… is an extremely lackluster feat. I had originally read the skill description as being a main OR bonus attack and that felt really strong. After getting the feat I am now stuck with a meaningless skill that takes both actions for what is essentially just a walk + hit.
When you use your action to Dash, you can use a bonus action to make one melee weapon attack or to shove a creature.
If you move at least 10 feet in a straight line immediately before taking this bonus action, you either gain a +5 bonus to the attack’s damage roll (if you chose to make a melee attack and hit) or push the target up to 10 feet away from you (if you chose to shove and you succeed).
This is why it takes both a bonus and normal action to use. They've just wrapped it into a single button to click rather than allowing "Main hand weapon attack" to use a bonus action instead after you dash.

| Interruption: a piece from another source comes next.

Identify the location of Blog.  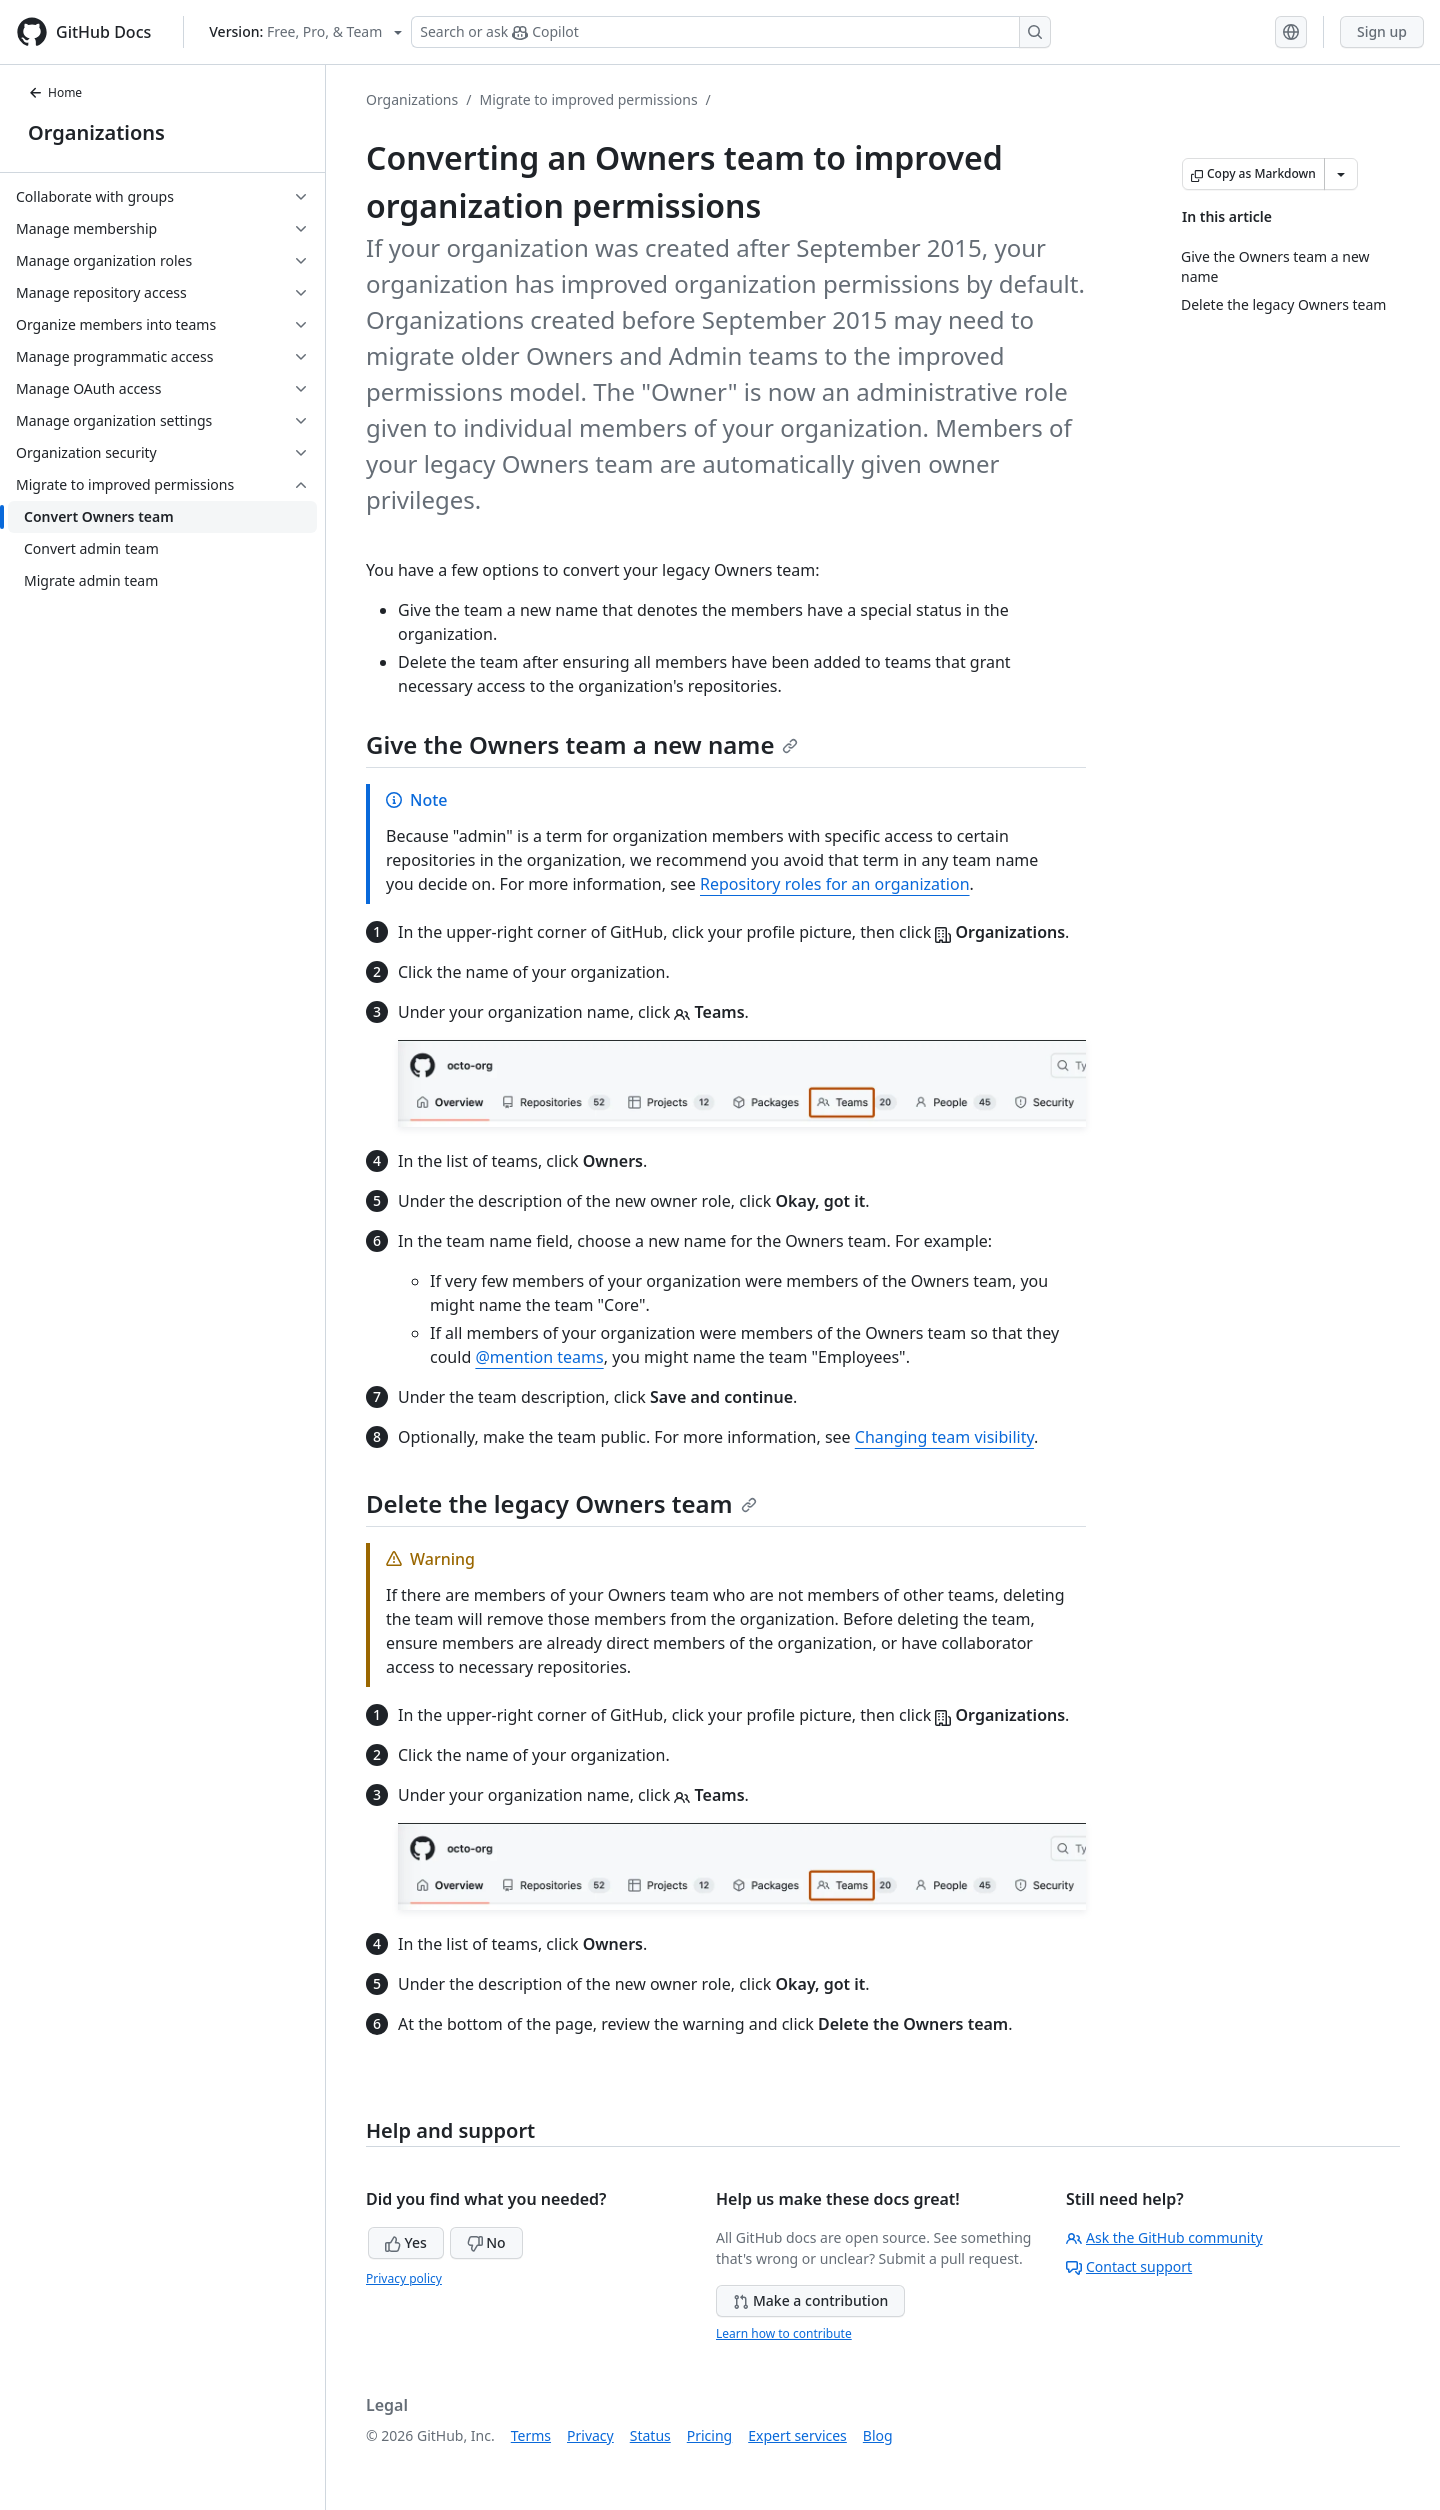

Also you're hardly stuck with it, respecting your character is only 100 gold and can be done an unlimited number of times.
It should be able to go as far as a dash but also let you hit. This is pointless on rogues who can dash as a bonus action.
Thanks for the explanation. I see the original intent now. It does look like the version in BG3 is slightly more crippled than the original 5e take.
Charger: Weapon Attack does appear to do 5 more damage as my usual weapon attack is a 1d8+3, but the dash range is only 9m. With my normal movement range of 12m, that's a total of 21m. A main action dash would've been 24m. Coupled with monk flurry of blows bonus action, it actually makes more sense to just dash + flurry rather than use this feat if my intention is maximizing range.
Charger: Shove runs into the same range issues. But with no 10 feet bonus to the push. Once again, a main action dash + bonus action shove works better and without taking up a feat.
Thanks for the note on respec. I haven't talked to Withers till now.
Oh yeah dude, seriously, the game is super forgiving with respecs and a major breath of fresh air! It also works for the NPCs. You can literally change their class too!
Apart from that, looks like bg3 charger gives the benefits of disengage (notice the "doesn't provoke opportunity attacks" bit). But yeah I agree, not great on a monk. They already have a lot of ways to be slippery.
Some advice from a 5e player, at level 4 taking the ability score increase instead of a feat is generally better. Not always but generally. It's definitely the more boring choice though so pick something fun if you want. If you've use the standard "recommended" spread of abilities you should have three odd numbered scores. At even numbers is when they give a bonus. So 10 and 11 are 0, 12 and 13 are +1, 14 and 15 are +2, etc. Increasing your top two abilities by one will give you a plus one on pretty much all rolls that matter to you. As an example, let's say you're a fighter, you probably have an odd number in Strength and Constitution. Increasing them both by one to even numbers gives you a plus one on all attack and damage rolls (expect for ranged weapons, but thrown weapons still get the bonus), a plus one on athletics (shove), a plus on strength and constitution saving throws, and a bonus to your HP equal to your level (each level you get you constitution modifier and a flat class bonus but they're retroactive). I'm not saying you should be doing it, it's just that it is a lot better of a choice than it looks.
Edit: it would also increase the DC of your manuvers if you were a battle master fighter
That's great advice! Thanks again. Frankly I'm a little jealous that my wife's barbarian is absolutely shredding through enemies with a self-returning javelin and I'm here with my sheepy monk finishing off the 1 health enemies because my damage is so low compared to hers.
Anyway, that's all to say that I'll take any recommendation that makes my monk more interesting in fights. I like the RP of playing as a monk, just not the weak sauce attacks. The utility of spells in way of the 4 elements has been fun though. We don't have another spellcaster in the party so the push/pull/prone affects have been fantastic.
I haven't ever played monk but yeah they're definitely more for utility and mobility than raw damage. The only advice I can think of that might be count intuitive is to use a weapon. Your unarmed attacks are strong but they don't outweigh weapons immediately. You should be able to do unarmed attack even while holding a 2h weapon (especially 1h versatile ones) but I don't know exactly how BG3 implemented it. Essentially letting go of a 2h sword with one hand to punch doesn't (at least in 5E) take any action.
Generally I think quarterstaff is the go to choice.